Proof. First we give a proof for NFA variant. With DFAs the problem is known to be PSPACE-complete (shown originally by Kozen, I believe). The NFA variant cannot be easier (as the DFA variant is a restriction of the NFA variant), so the NFA variant is at least PSPACE-hard. It remains to verify that the NFA variant is in PSPACE.

It seems that the proof that the DFA variant is in PSPACE, as summarized here, adapts easily to the NFA variant. That proof uses Savitch's theorem, by which PSPACE = NPSPACE. So it suffices to describe a non-deterministic, polynomial-space verifier for the problem.
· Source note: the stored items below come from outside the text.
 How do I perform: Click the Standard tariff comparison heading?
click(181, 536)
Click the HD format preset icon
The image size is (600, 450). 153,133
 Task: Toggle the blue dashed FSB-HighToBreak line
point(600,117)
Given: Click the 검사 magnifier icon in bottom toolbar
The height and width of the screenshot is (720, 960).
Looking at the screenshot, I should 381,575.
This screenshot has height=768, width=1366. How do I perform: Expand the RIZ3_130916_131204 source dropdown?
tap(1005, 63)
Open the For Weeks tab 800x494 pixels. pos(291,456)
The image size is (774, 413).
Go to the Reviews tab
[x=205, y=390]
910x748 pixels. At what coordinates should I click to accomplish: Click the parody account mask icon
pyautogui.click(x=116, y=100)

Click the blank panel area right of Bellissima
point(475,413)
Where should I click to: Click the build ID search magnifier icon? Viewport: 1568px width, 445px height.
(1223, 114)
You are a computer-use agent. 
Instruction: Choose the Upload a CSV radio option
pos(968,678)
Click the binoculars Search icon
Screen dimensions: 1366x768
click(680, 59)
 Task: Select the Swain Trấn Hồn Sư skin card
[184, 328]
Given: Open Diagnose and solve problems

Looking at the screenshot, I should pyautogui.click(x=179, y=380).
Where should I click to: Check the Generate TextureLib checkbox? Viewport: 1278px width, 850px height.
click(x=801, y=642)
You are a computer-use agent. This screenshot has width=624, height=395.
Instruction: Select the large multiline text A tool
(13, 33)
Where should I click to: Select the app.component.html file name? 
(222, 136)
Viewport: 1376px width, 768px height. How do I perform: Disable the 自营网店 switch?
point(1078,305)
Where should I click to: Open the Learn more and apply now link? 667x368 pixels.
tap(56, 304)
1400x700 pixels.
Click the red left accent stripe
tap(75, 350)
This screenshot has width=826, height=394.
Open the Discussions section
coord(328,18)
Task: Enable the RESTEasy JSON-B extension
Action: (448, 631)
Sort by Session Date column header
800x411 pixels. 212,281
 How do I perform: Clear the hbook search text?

The input is a list of $$n$$ NFAs, each with at most $$m$$ states. The (non-deterministic, polynomial space) algorithm just non-deterministically guesses the string in the intersection, character by character, meanwhile simulating concurrently, in lockstep, each given NFA on the guessed string, character by character, keeping track of just one state per given NFA. If it ever reaches a step where all machines are in an accept state, it accepts. It requires only polynomial space, because at any point it only has to store $$n$$ states, one for each of the given NFAs.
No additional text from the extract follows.